_Task 1:_ In the passage about Central Indiana State Hospital, how many acres of farmland made up the property chosen for the asylum?
_Task 2:_ In the passage about Central Indiana State Hospital, reproduce word for word the part that begins with "Featured Article Of" and ends with "August 29, 1845.".

_Reading passage:_
--------------------------------
Featured Article Of The Week

Central Indiana State Hospital


CSHpc3.jpg

Central State Hospital was brought into existence by an Act of the 1844-1845 Indiana General Assembly which provided for "the procuring of a suitable site for the erection of a State Lunatic Asylum." The property, consisting of 160 acres of farmland belonging to N. Bolton, was selected due to its proximity to the State Capitol. Purchased at the rate of $33.125 per acre, the property passed to the State of Indiana on August 29, 1845.

An Act approved on January 19, 1846 provided "That the Commissioners of the Indiana Lunatic Asylum are hereby authorized to cause to be erected upon the grounds heretofore purchased for that purpose, suitable buildings for the use and accommodation of said institution, which shall hereafter be called and known by the name of the Indiana Hospital for the Insane, and also to make such improvements upon and about said grounds as they may think expedient and proper." To fund the construction, an appropriate of $15,000 was approved "for the purpose of defraying the expenses incurred under the provisions of this act."
--------------------------------
_Source material:_
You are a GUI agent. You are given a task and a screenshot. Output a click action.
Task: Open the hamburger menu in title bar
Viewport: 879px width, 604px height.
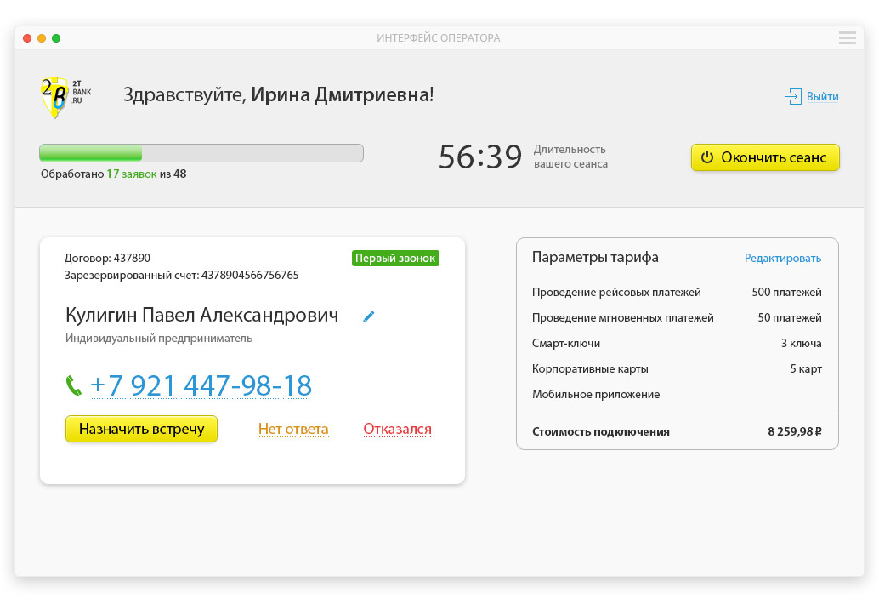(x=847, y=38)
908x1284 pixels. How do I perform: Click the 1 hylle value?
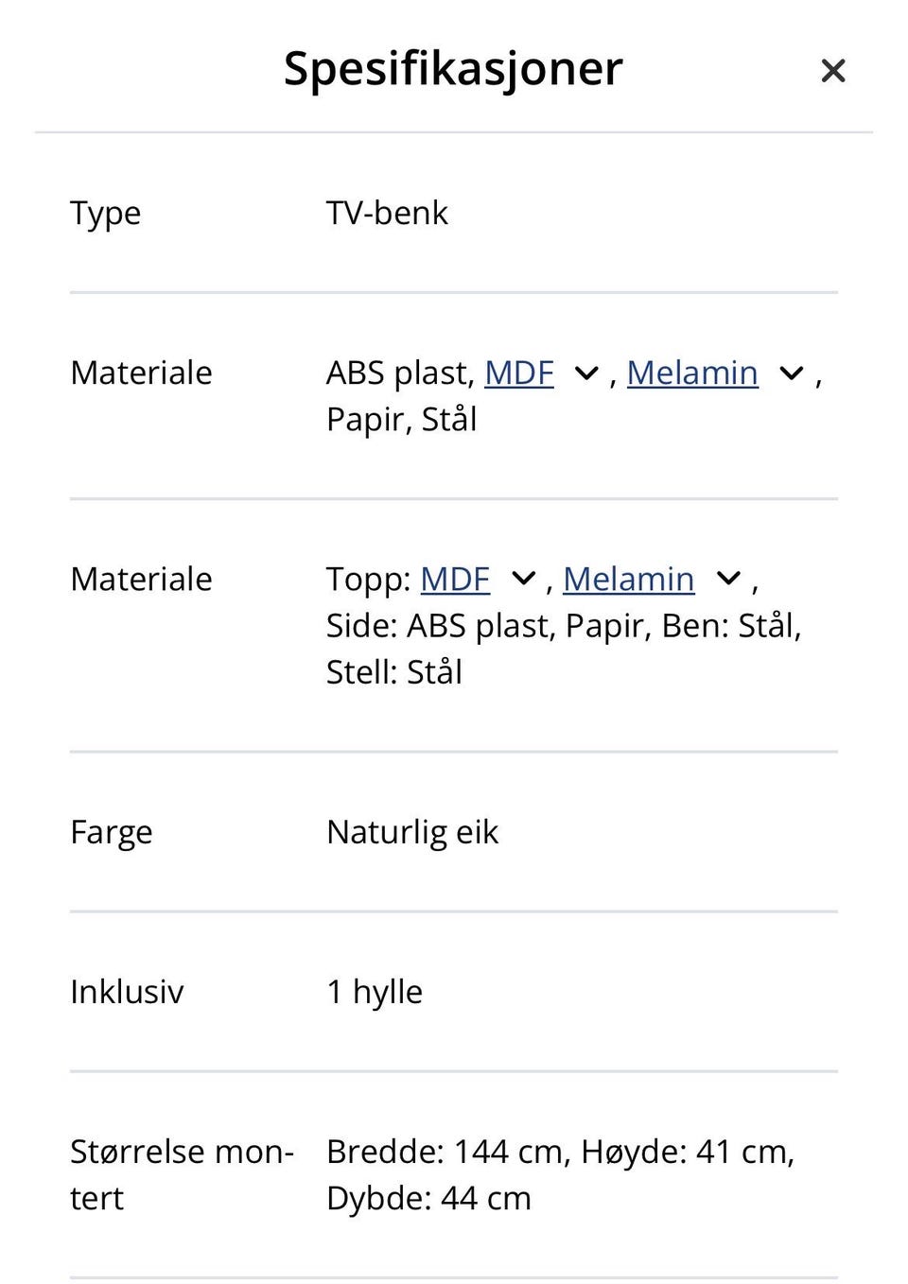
--------------------------------
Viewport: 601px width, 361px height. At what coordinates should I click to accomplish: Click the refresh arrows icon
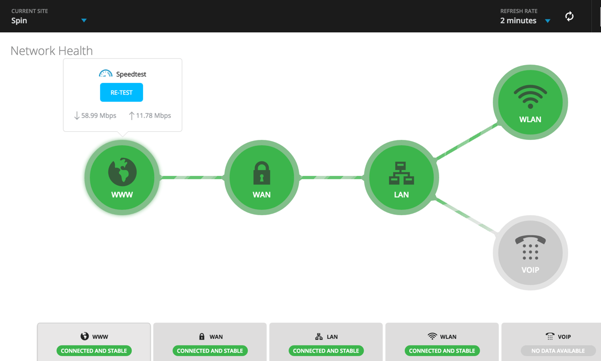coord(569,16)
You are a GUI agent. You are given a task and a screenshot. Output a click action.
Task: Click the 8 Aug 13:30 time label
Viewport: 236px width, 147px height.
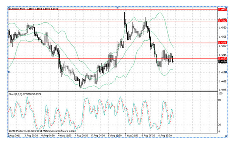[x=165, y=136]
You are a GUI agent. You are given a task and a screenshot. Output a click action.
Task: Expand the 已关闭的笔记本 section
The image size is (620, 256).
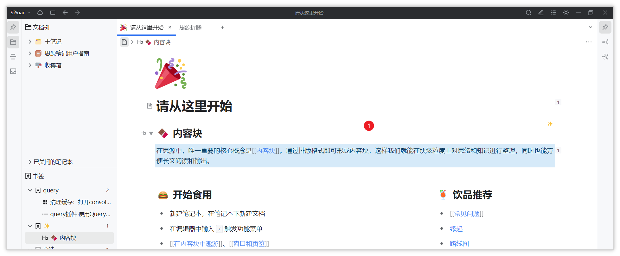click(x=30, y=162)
--------------------------------
_Task output 1:_ 160 acres

_Task output 2:_
Featured Article Of The Week

Central Indiana State Hospital


CSHpc3.jpg

Central State Hospital was brought into existence by an Act of the 1844-1845 Indiana General Assembly which provided for "the procuring of a suitable site for the erection of a State Lunatic Asylum." The property, consisting of 160 acres of farmland belonging to N. Bolton, was selected due to its proximity to the State Capitol. Purchased at the rate of $33.125 per acre, the property passed to the State of Indiana on August 29, 1845.